• [SOURCE DOCUMENT]
MEH with Other Languages

Recently, MEH has been updated to be able to handle virtually any language that your computer can properly display/interpret. To analyze texts that are in a language not listed in the Language dropdown menu, you only need to complete two steps.

1.   Using the Text Encoding of Input File(s) dropdown menu (located under the Input/Output File Settings tab), choose the proper encoding for your text files. For example, if you want to analyze Arabic texts, you will likely want to use the UTF-8 or UTF-16 encoding option. If you’re not sure about the encoding of your texts, please check out the ExamineTXT and TranscodeTXT programs, located in the toolbox.

2.   Under the Lemmatization tab, choose your desired input language. You can also use the built-in stoplist / conversion list for your language if it is built into the program. If your desired language is not currently included in the software, feel free to send me an e-mail to see if it’s something that can be easily added.

• [EXTRACTED ENTRIES]
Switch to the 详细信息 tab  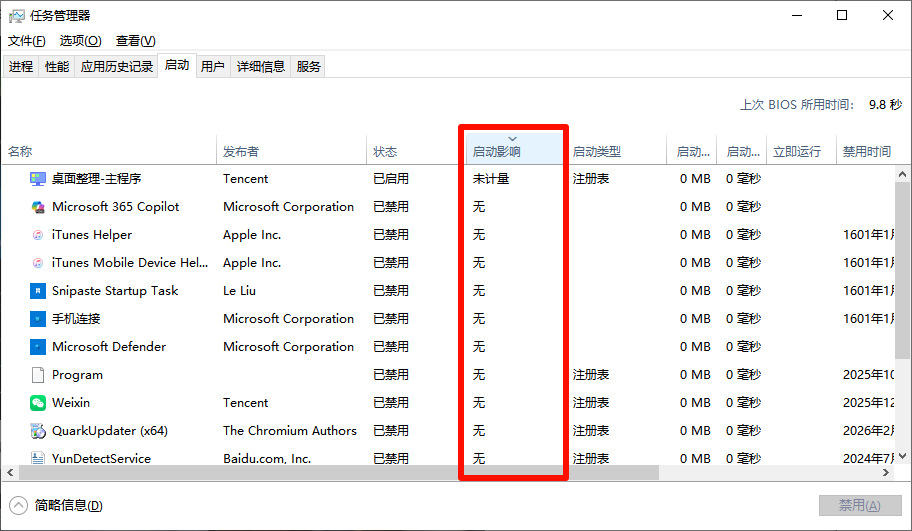(261, 67)
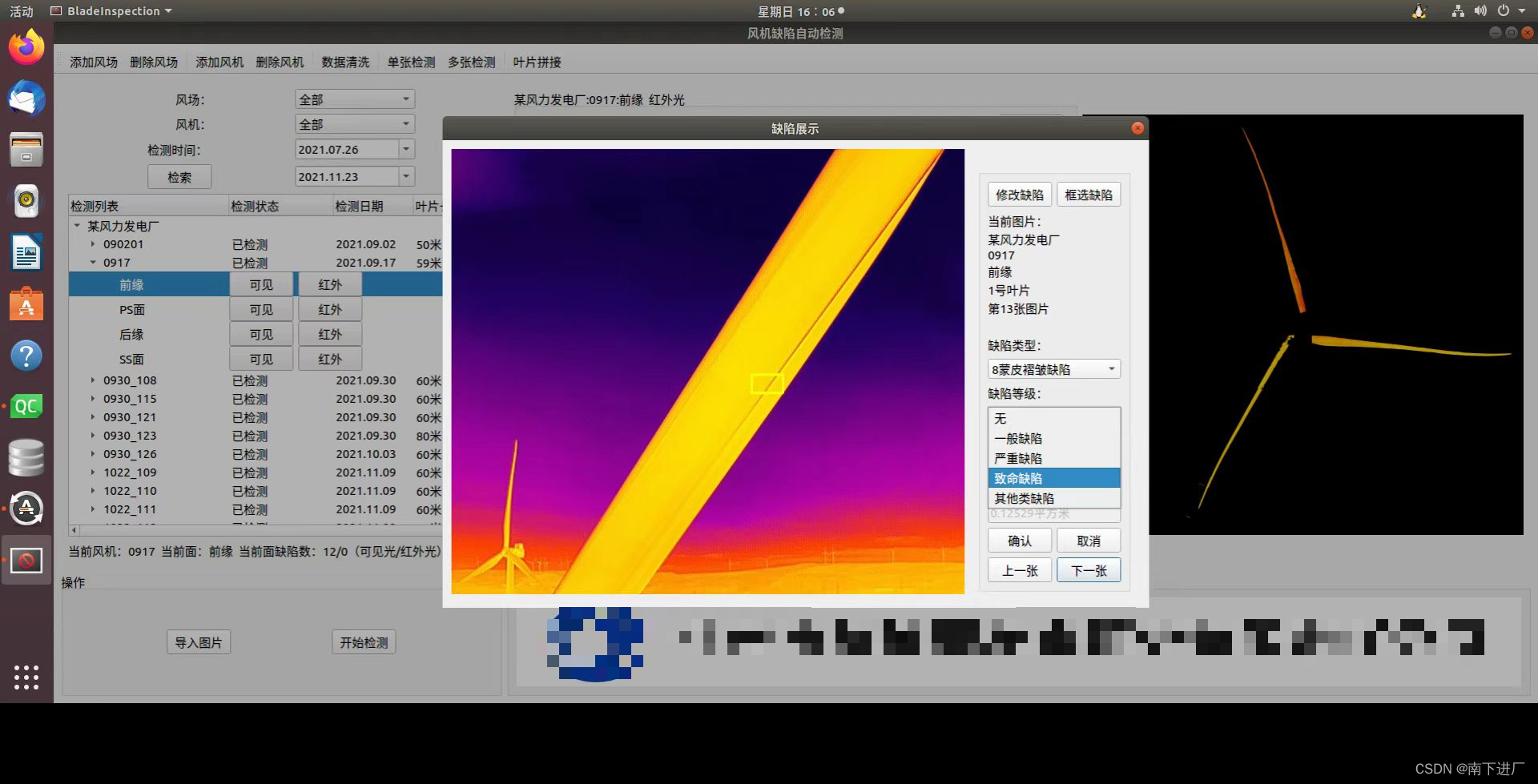The width and height of the screenshot is (1538, 784).
Task: Click 删除风机 in the toolbar
Action: pos(280,62)
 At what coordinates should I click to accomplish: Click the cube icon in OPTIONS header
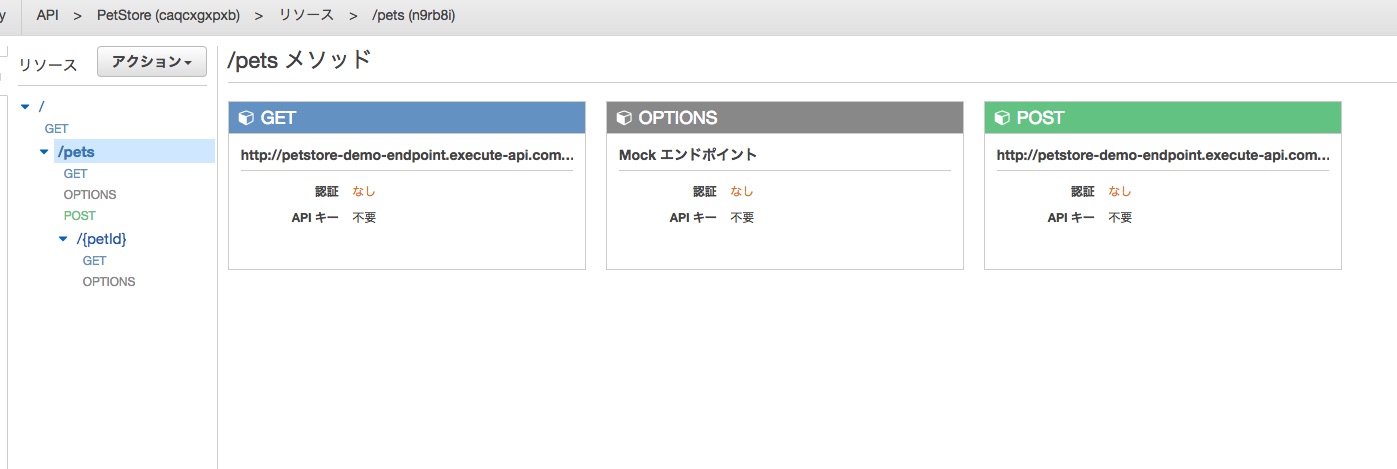(x=624, y=118)
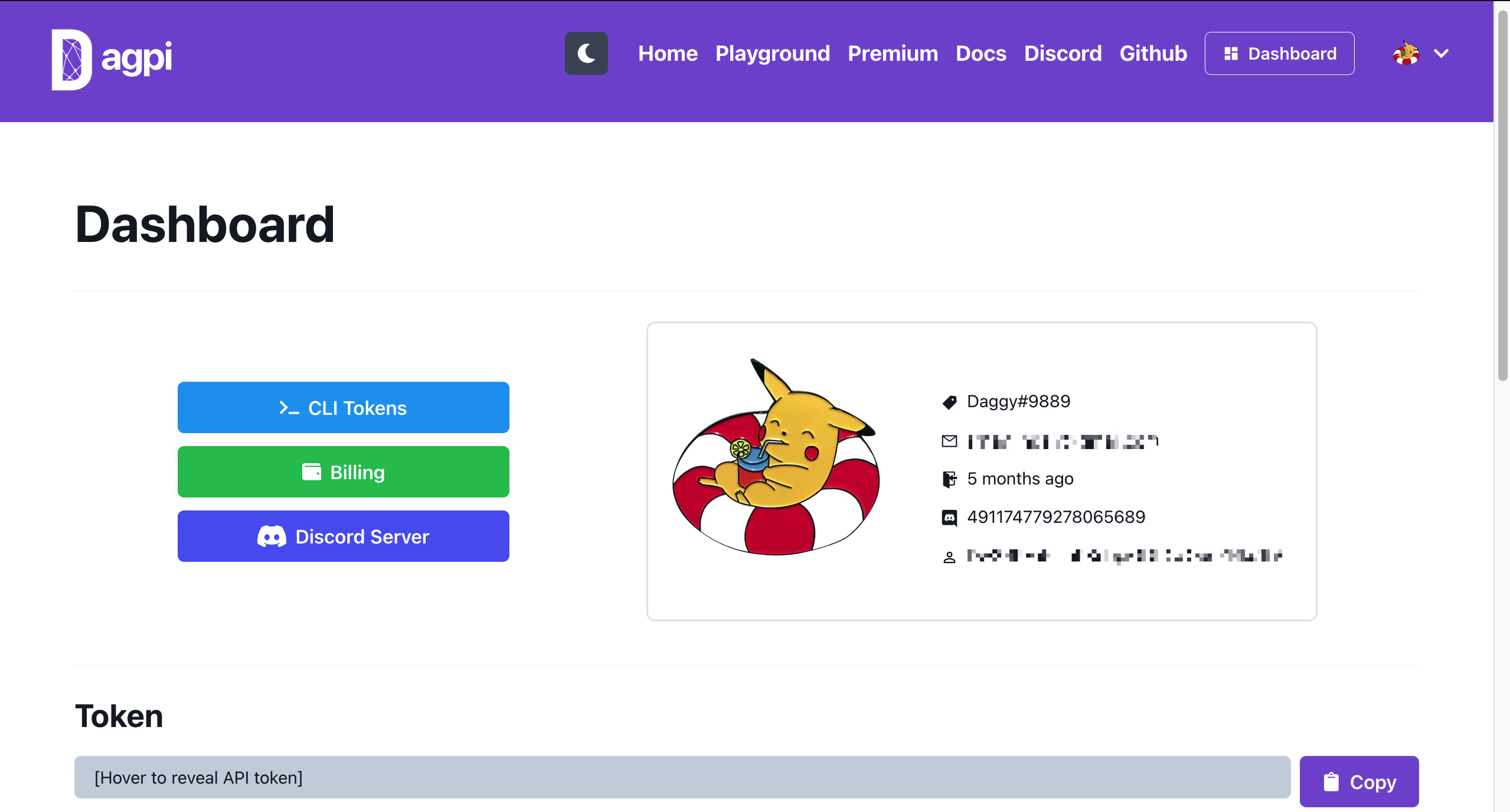The height and width of the screenshot is (812, 1510).
Task: Click the person icon on the profile card
Action: (949, 556)
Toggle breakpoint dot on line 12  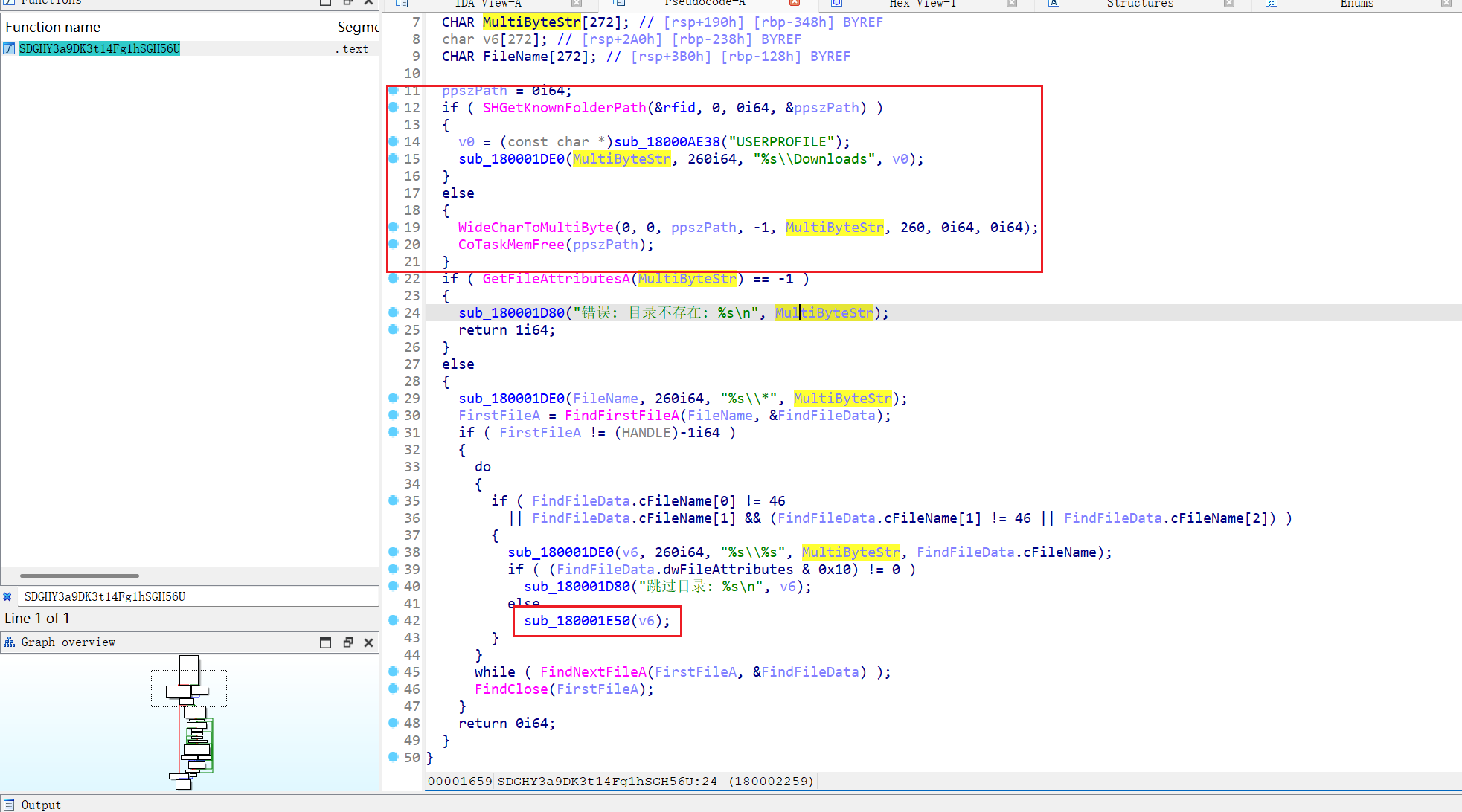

• [REQUESTS]
• a. In the MEH language page, under which tab is the Text Encoding of Input File(s) dropdown menu located?
• b. Please list every tab, dropdown menu, and toolbox program named in the MEH language page.

• [WRITTEN RESPONSES]
• a. The Input/Output File Settings tab.

• b.
- Language dropdown menu
- Text Encoding of Input File(s) dropdown menu
- Input/Output File Settings tab
- Lemmatization tab
- ExamineTXT
- TranscodeTXT